Eleven episodes by different directors, plus two interview segments: “The Beginnings,” Ivan Trujillo; “When We Started Talking, Maria Novaro; “Bodily Pleasures,” Marcela Fernandez Violante; “When We Wanted To Become Adults,” Edmundo Aray, David Rodriguez; “Round Table, n.d.; “Memories of an Island,” Juan Carlos Tabio; “Cinema Novo,” Orlando Senna; “A Cry at 24 Frames/Second,” Julio Garcia Espinosa; “Playing Seriously,” Jacobo Morales; “Independence Day,” Federico Garcia; “Round Table 2,” n.d.; “Are Only the Shapes Permanent?” Fernando Birri, Pablo Rodriguez Jauregui; “Every End is a Beginning,” Andres Marroquin. The recent renaissance of Latin American filmmaking would seem to make a cinematic celebration of the medium’s centenary south of the Rio Grande a timely endeavor. In a bold undertaking, Mexican producer Jorge Sanchez and a host of organizing bodies all over Latin America created a compilation of eleven segments, plus two round-table sections, drawn from several countries. Some are good, some really bad, but the distressing fact is that no consistent style or methodology traverses the whole. Most interested audience will be academics and students specializing in subject, but tube sales in some Spanish-speaking territories are possible.

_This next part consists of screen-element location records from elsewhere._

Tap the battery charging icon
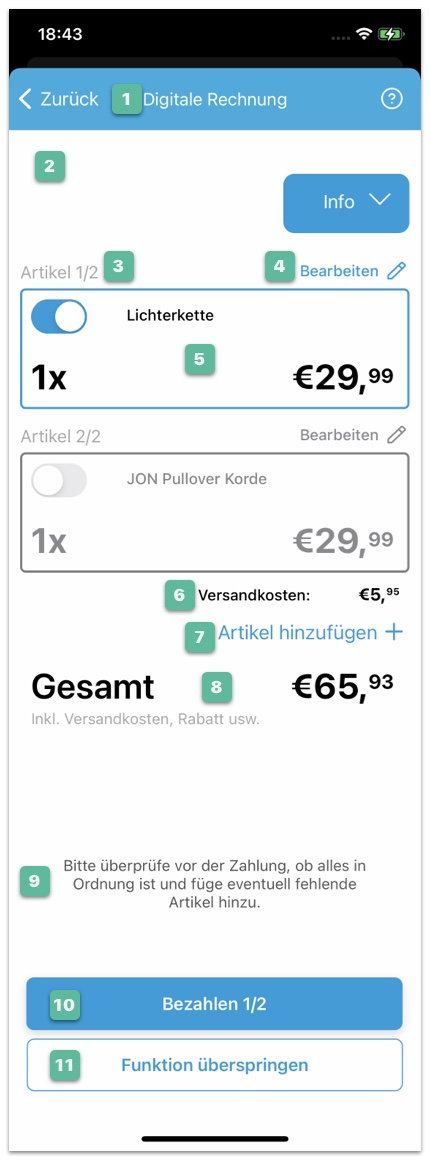This screenshot has height=1160, width=430. click(x=389, y=34)
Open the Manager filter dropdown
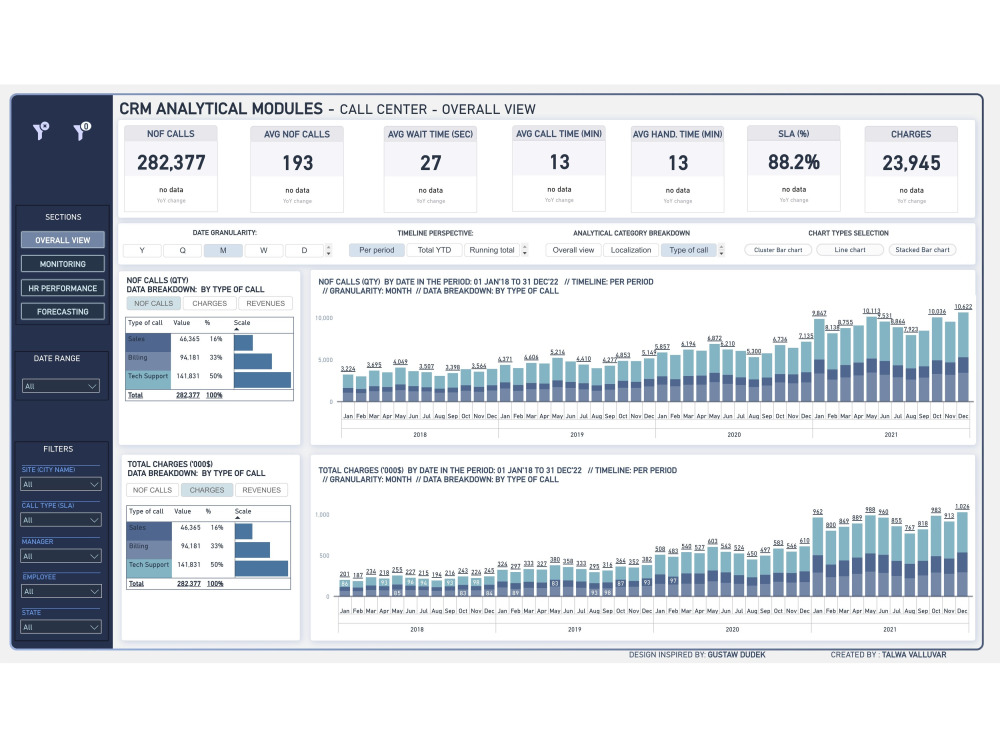Screen dimensions: 1000x750 point(61,556)
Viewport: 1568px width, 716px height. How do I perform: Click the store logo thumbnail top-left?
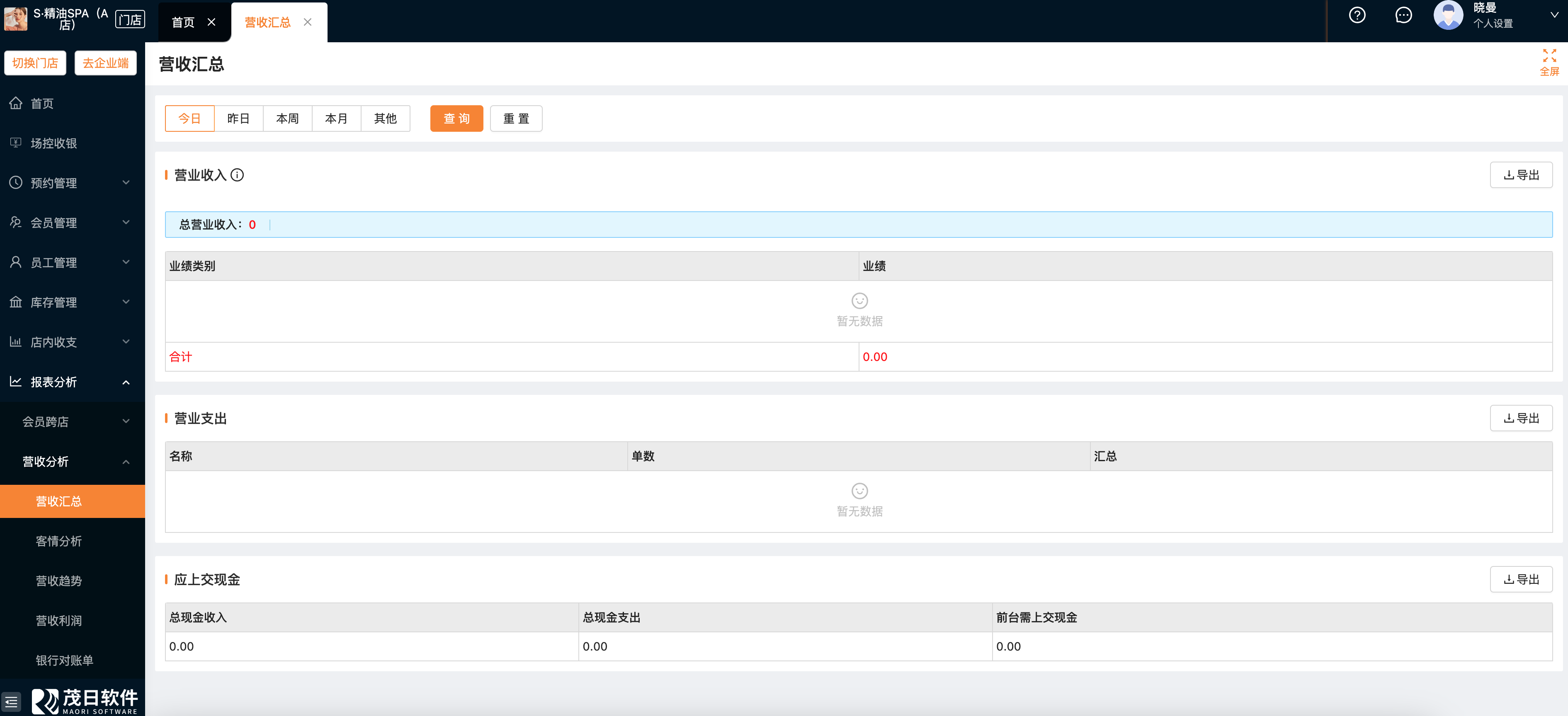coord(15,18)
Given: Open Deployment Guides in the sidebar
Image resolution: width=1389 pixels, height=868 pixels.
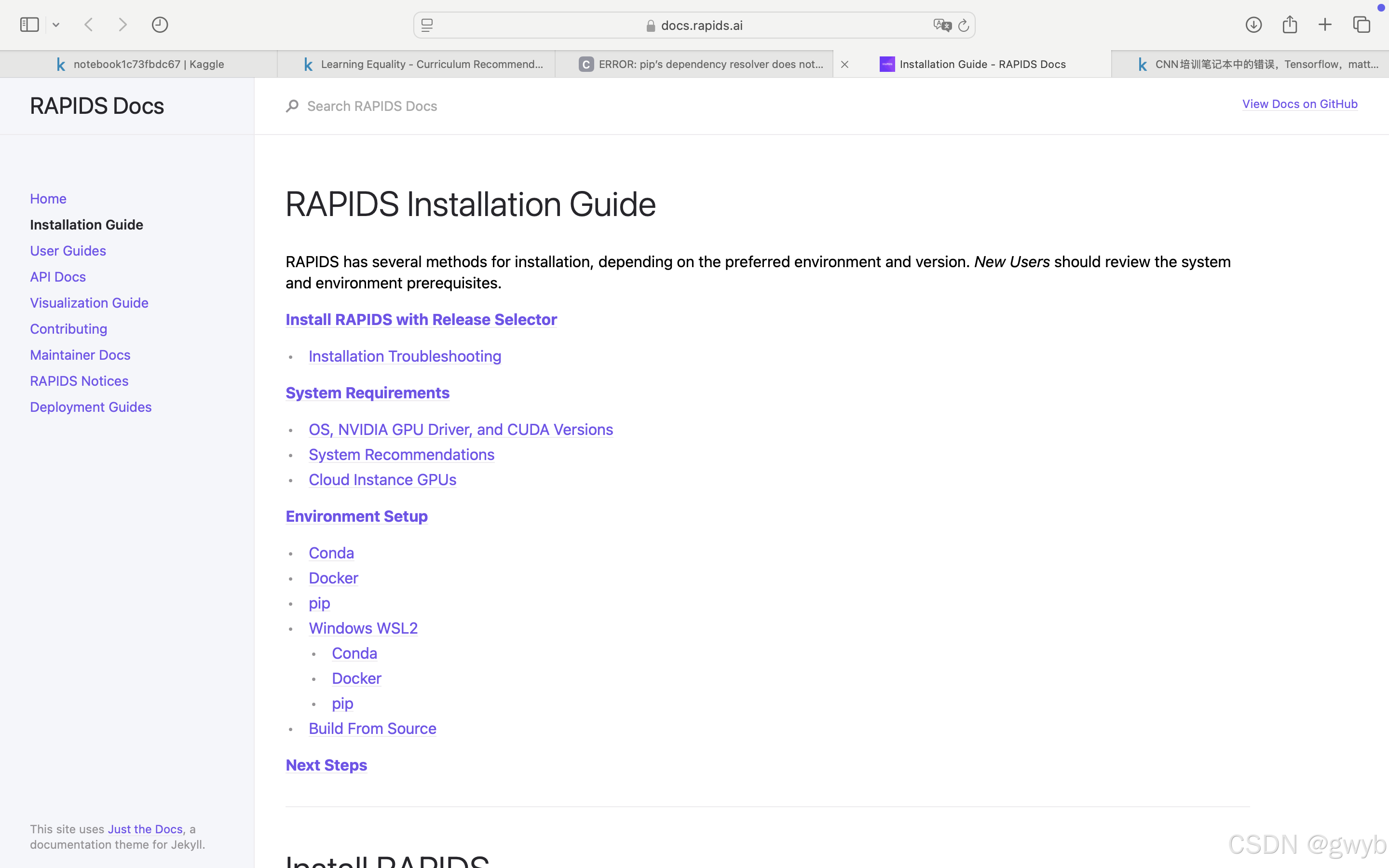Looking at the screenshot, I should [91, 407].
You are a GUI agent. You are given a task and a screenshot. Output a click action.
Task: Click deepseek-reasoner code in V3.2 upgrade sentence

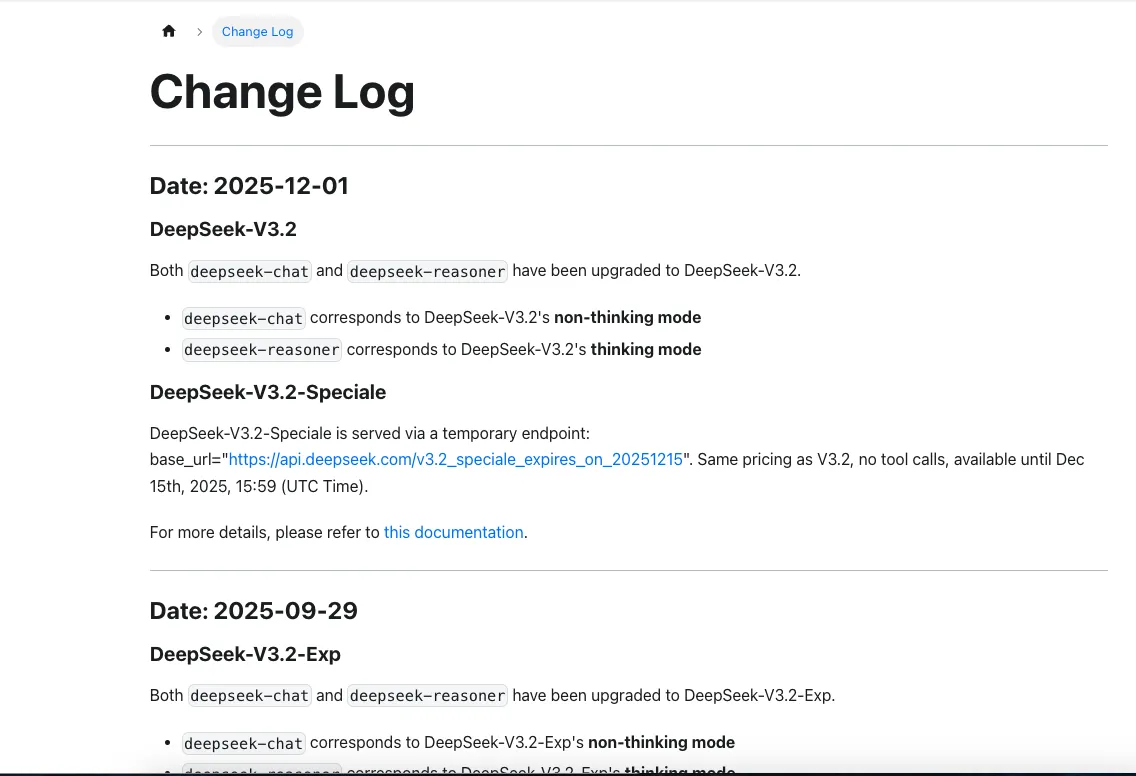point(428,271)
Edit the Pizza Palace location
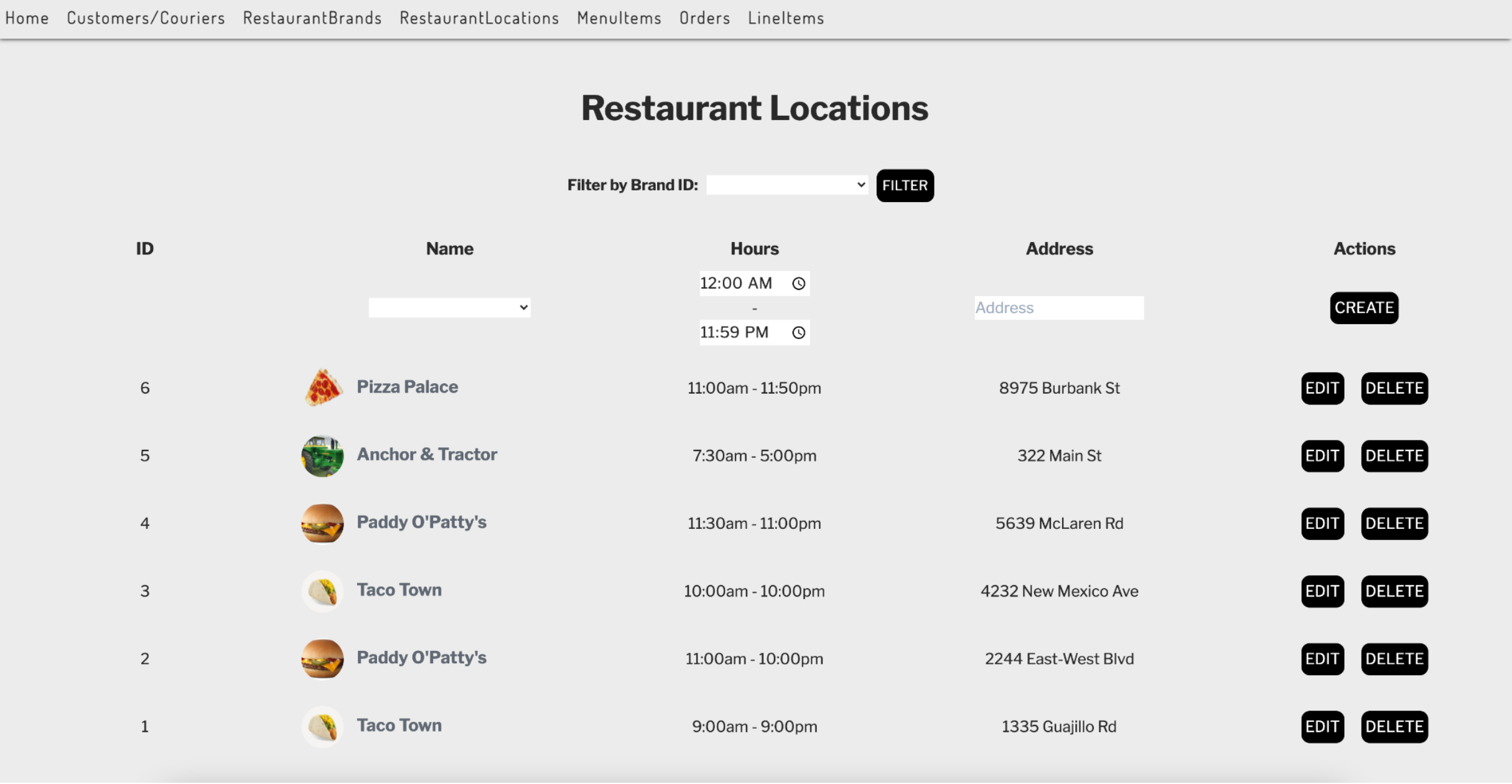The height and width of the screenshot is (784, 1512). tap(1322, 388)
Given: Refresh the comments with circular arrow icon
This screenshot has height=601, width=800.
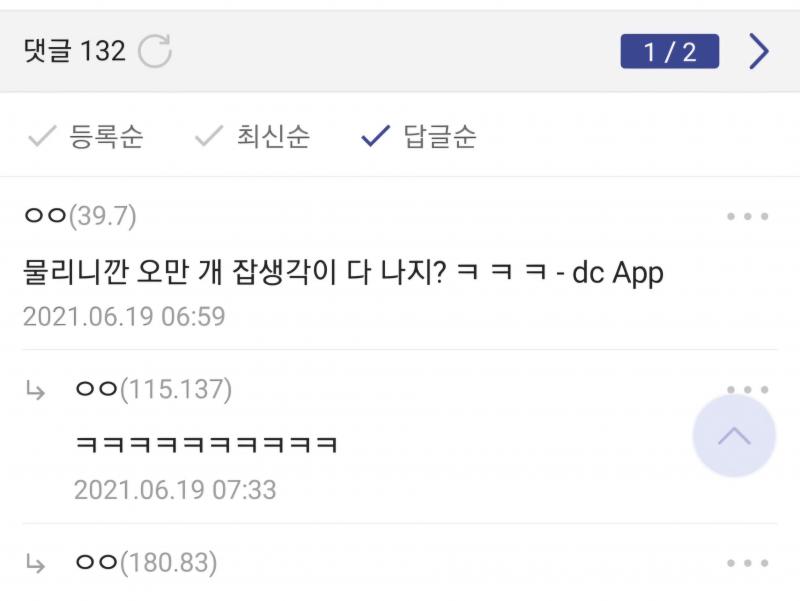Looking at the screenshot, I should [155, 51].
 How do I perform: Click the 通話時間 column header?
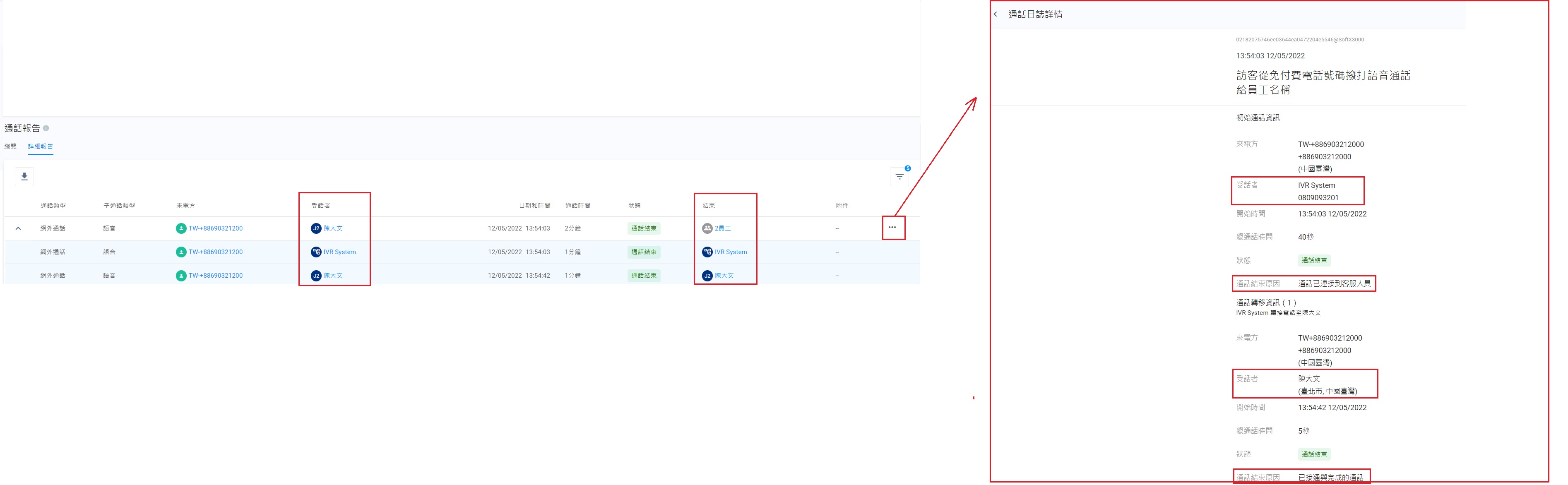(x=577, y=206)
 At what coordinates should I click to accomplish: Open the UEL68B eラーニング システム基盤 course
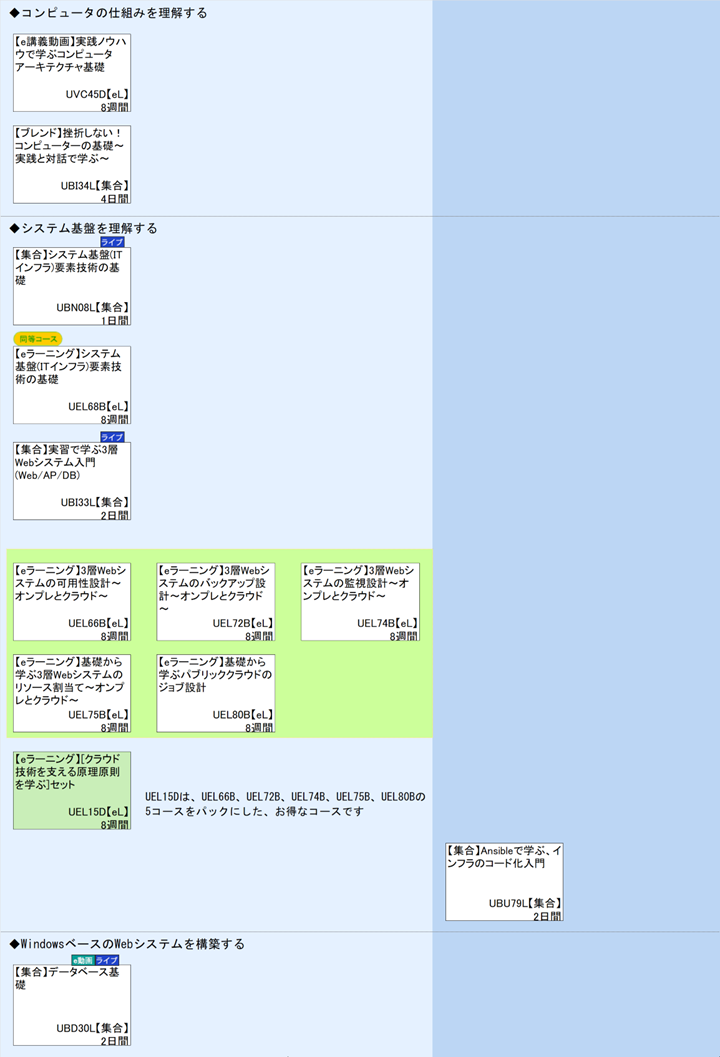(72, 385)
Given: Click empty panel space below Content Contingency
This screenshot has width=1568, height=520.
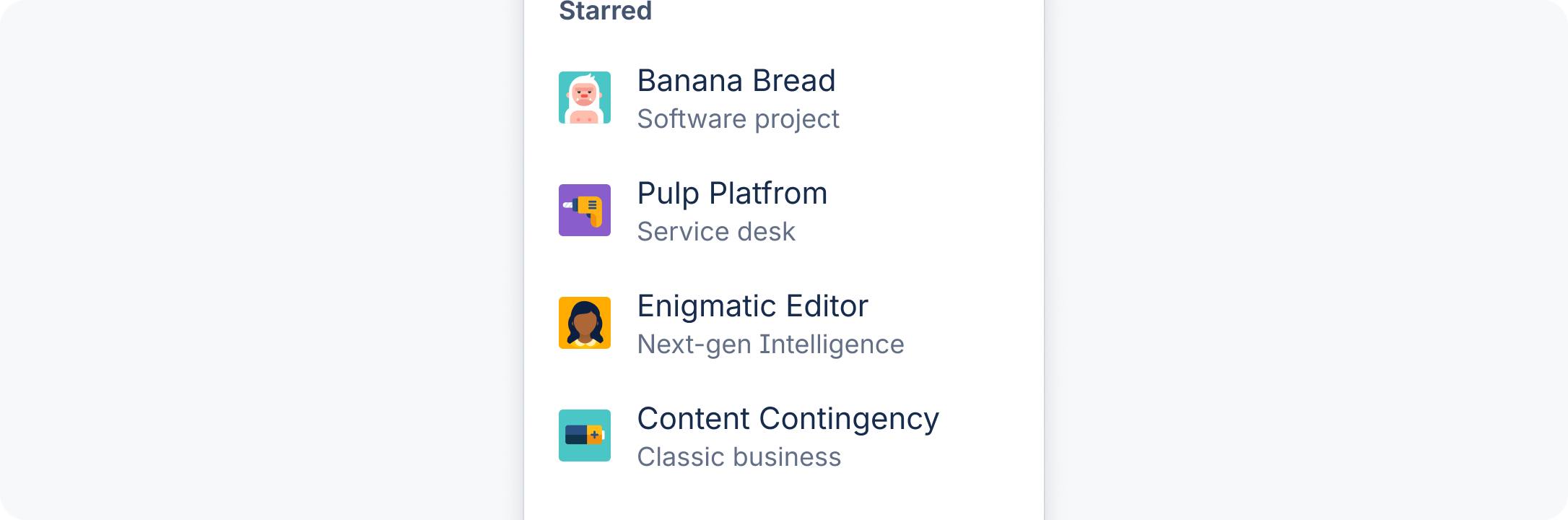Looking at the screenshot, I should [784, 500].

Most provocative segments are the first three, all Mexican. Ivan Trujillo’s “The Beginnings” is a montage of fascinating sequences from silent Mexican films. Maria Novaro’s “When We Started Talking” focuses on the first Mexican talkie, the sentimental “Santa” from 1931.
Besides actual footage of finished pic, helmer shows behind-the-scenes footage that explains and demystifies the process, and creative use of intertitles to elaborate on the proceedings is congruous with subject. Marcela Fernandez Violante’s “Bodily Pleasures,” while much more abstract and academic than the other two, is an imaginative medley of thematically arranged sequences from old Mexican pics that provokes and suggests far-reaching sociological, psychological and aesthetic implications.
It’s downhill from there. Edmundo Aray and David Rodriguez’s “When We Wanted To Become Adults” is a trite examination of Venezuelan cinema, the premise of which is that ’60s activism beget a new ’70s exploration of violence in that culture. Cuban helmer Juan Carlos Tabio’s “Memories of an Island” is an over-adoring service job on Fidel’s film industry.
Orlando Senna’s “Cinema Novo” should have been one of the best segments, given the subject of socially engaged and metaphorically loaded Brazilian films that followed in the wake of Glauber Rocha’s work in the late ’60s.
Unfortunately, Senna opts for abstract language and obtuse jargon rather than rich images from the films themselves. Jacobo Morales’ “Playing Seriously” is self-serving fluff from Puerto Rico, and Federico Garcia’s “Independence Day” is a ridiculous look at Peruvian folklore that has little to do with its national cinema.
Compilation has memorable interviews with late Spanish helmer Pilar Miro and Costa Gavras about the influence of Latin American cinema on their work, but most incredible is Robert Redford, a longtime supporter of south-of-the-border films.
After talking about growing up in a barrio, blond actor-director praises late Cuban helmer Tomas Gutierrez Alea in a self-aggrandizing manner that strangely parallels stranglehold (never addressed in pic) that U.S. has had on Latin American production and exhibition: “In celebration of (Alea’s) work, we can look at my participation in this film as a recognition of his importance.”
Inclusion of such hubristic remarks only further sabotages this attempt to cover a century of Latin American cinema in 90 minutes.